Kebiasaan melewatkan sarapan masih sering dianggap sepele oleh sebagian masyarakat.
Padahal, sejumlah penelitian terbaru mengungkap fakta mengejutkan bahwa tidak sarapan dapat berdampak serius terhadap kesehatan mental, termasuk meningkatkan risiko stres hingga depresi.
Para ahli gizi menjelaskan bahwa sarapan merupakan sumber energi utama bagi otak setelah tubuh berpuasa selama 7 hingga 9 jam saat tidur.
Tanpa asupan nutrisi di pagi hari, kadar gula darah dalam tubuh dapat menurun drastis.
Kondisi ini berpotensi memengaruhi fungsi otak, termasuk konsentrasi, suasana hati, dan kemampuan mengelola emosi.
Ketika seseorang tidak sarapan, tubuh akan mengalami kekurangan glukosa yang dibutuhkan sebagai bahan bakar utama otak.
Akibatnya, individu cenderung merasa lemas, mudah tersinggung, serta mengalami penurunan fokus.
Dalam jangka panjang, kondisi ini dapat berkembang menjadi stres kronis bahkan memicu gejala depresi.
Lebih lanjut, para peneliti menemukan bahwa sarapan juga berperan dalam produksi neurotransmitter seperti serotonin dan dopamine yang dalam hal ini zat kimia di otak yang berfungsi mengatur perasaan bahagia dan stabilitas emosi.
Kekurangan nutrisi penting di pagi hari dapat mengganggu keseimbangan zat-zat tersebut, sehingga meningkatkan risiko gangguan mental.
Tidak hanya itu, kebiasaan tidak sarapan juga sering dikaitkan dengan pola hidup tidak sehat lainnya, seperti kurang tidur, konsumsi makanan tidak seimbang, serta tingkat aktivitas fisik yang rendah.
Kombinasi faktor ini semakin memperburuk kondisi kesehatan mental seseorang.

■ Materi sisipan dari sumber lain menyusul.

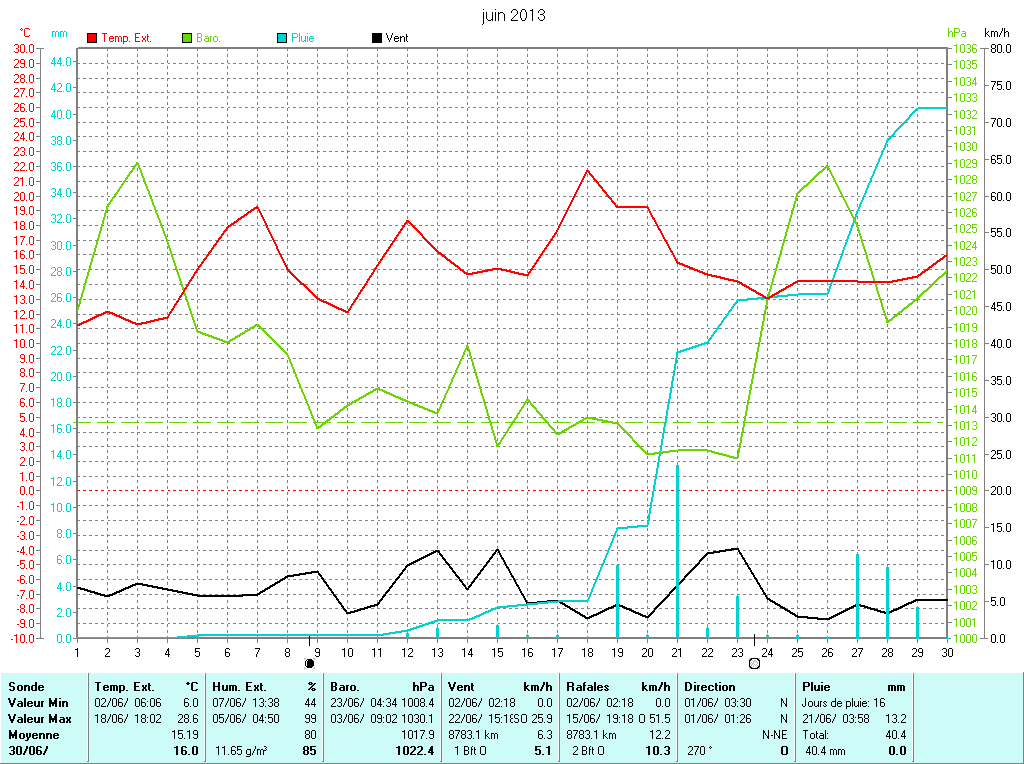Screen dimensions: 1024x764
Task: Click the red Temp. Ext. legend square
Action: pos(92,38)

Untuk itu, para pakar kesehatan menyarankan masyarakat untuk mulai membiasakan sarapan sehat dengan menu bergizi seimbang.
Konsumsi makanan yang mengandung protein, serat, vitamin, dan karbohidrat kompleks seperti telur, buah, oatmeal, atau roti gandum dapat membantu menjaga kestabilan energi dan suasana hati sepanjang hari.
Di tengah meningkatnya kesadaran akan pentingnya kesehatan mental, kebiasaan sederhana seperti sarapan seharusnya tidak lagi diabaikan.
Memulai hari dengan asupan nutrisi yang cukup bukan hanya mendukung kesehatan fisik, tetapi juga menjadi langkah penting dalam menjaga keseimbangan mental.
Mengabaikannya dapat membawa dampak yang lebih besar dari yang dibayangkan, termasuk risiko stres hingga depresi yang mengintai secara perlahan. (red)
Editor/Publish : Antonius Sitanggang
Renungan :
Sarapan bukan sekadar rutinitas, melainkan kebutuhan penting bagi tubuh dan pikiran.